Sutter Health, the owner, asked "us to pilot some tech they had, and it was new to us, so we jumped on it," says Eric Reslock, OSHPD's assistant director for legislative and public affairs. "The idea is to speed up review."
First opened in 2011, OSHPD's electronic plan-review portal accepts PDFs, but only for new projects valued at less than $175,000—"not for something like a brand-new hospital," says Andy Sparapani, BIM director at Herrero- BOLDT, which is a partnership of San Francisco-based firms Herrero Builders and The Boldt Co.
With a commitment from Sutter Health, OSHPD agreed to real-time electronic review for the architecture and exterior-wall and MEP systems for St. Luke's Campus Replacement Hospital and a California Pacific Medical Center Van Ness and Geary Campus hospital.
Finding the right software took trial and error, says Sparapani. The team landed on Bluebeam Revu for markups and Bentley's ProjectWise for linking to the archived sheets. But getting everyone on the same technological page posed workflow challenges. "The benefit of digital review is that communications can occur in real time, any time in the review process," says architect Arlee Monson of SmithGroupJJR, which is the architect for both projects. "The challenges are in developing processes that respond to a new way of working."
HerreroBOLDT went through several tests to get the processes right, says Sparapani. "At first, our electronic process was harder than the physical processes," he notes. Workflow improved after his crew sat down with OSHPD workers in their cubicles to learn firsthand about their review processes, he says. "If you want to change a culture, you have to really understand its processes and the people doing the work," says Juan Restrepo, HerreroBOLDT's OSHPD commissioning manager. "Don't talk to people in legal [departments]—the ones making decisions—but [talk to] the ones reviewing the documents."
Work has sped along since the right processes were put in place, Sparapani reports, adding that the system has reduced by months the time previously spent waiting.
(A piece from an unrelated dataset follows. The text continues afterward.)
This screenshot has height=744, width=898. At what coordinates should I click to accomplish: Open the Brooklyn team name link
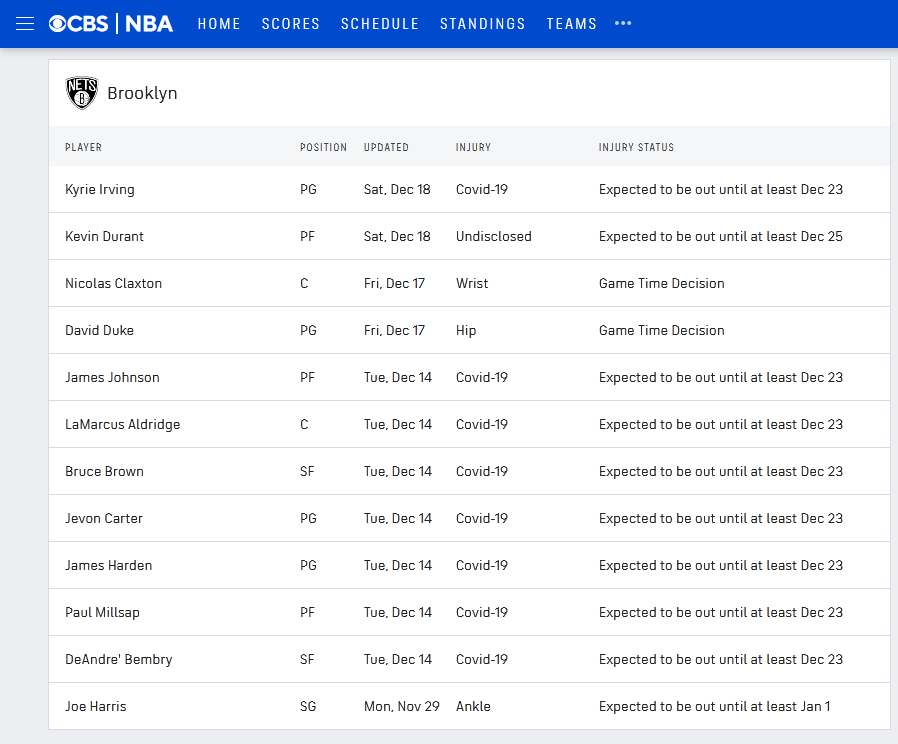(142, 94)
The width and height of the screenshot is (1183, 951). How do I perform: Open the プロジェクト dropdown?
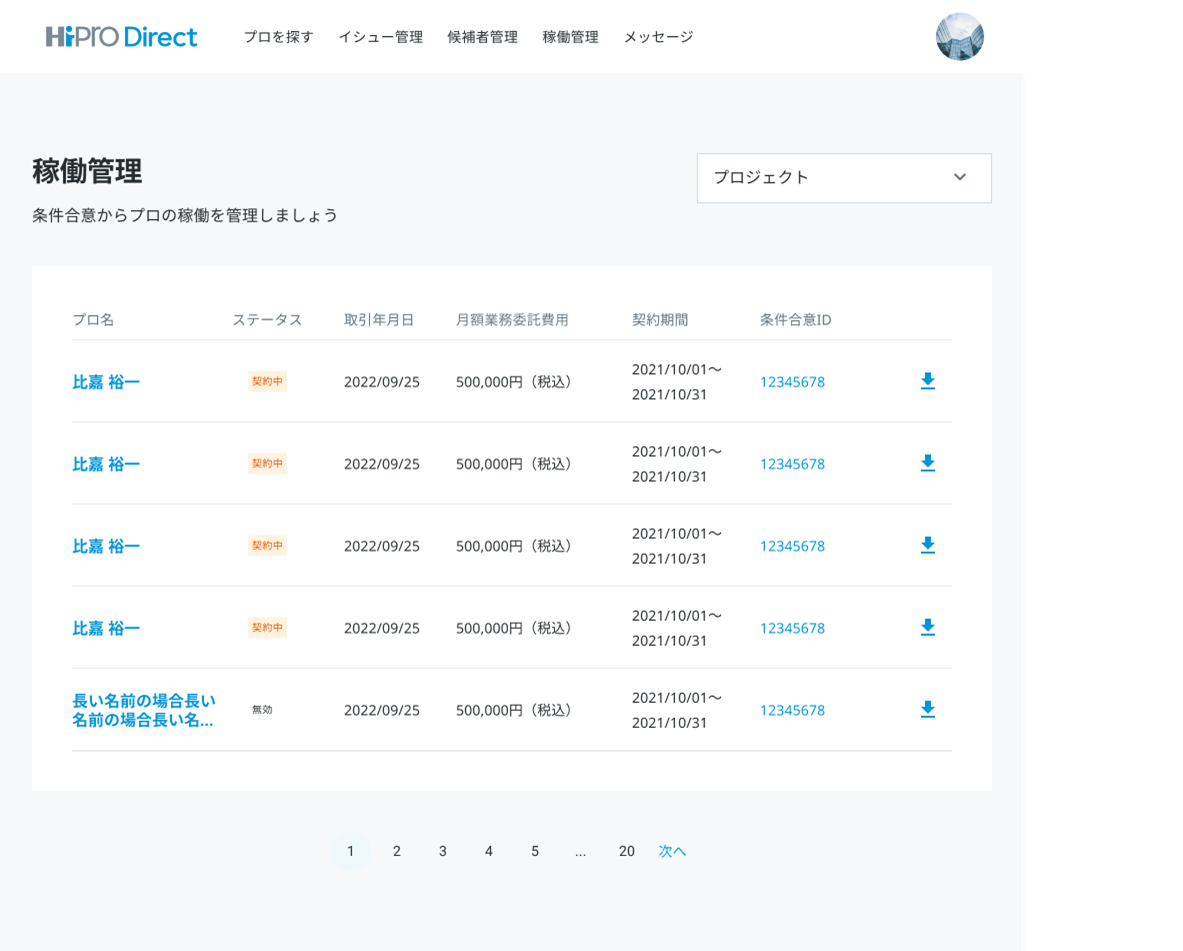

More than once, his team has spotted a comment that was significant enough to halt a portion of the review for corrective actions. If the review had been paper-based, "we would have waited until the duration of the review [to find out they] stopped 10 sheets in," says Sparapani. Such a process could have taken six months, he says.
But with the electronic process, the HerreroBOLDT team was immediately made aware of an issue and, within three weeks, completed revisions and restarted the review for the problem section. OSHPD's Reslock says electronic rapid review reduces time spent on oversight by an average of 35%. The agency hopes to launch a statewide pilot in 2015.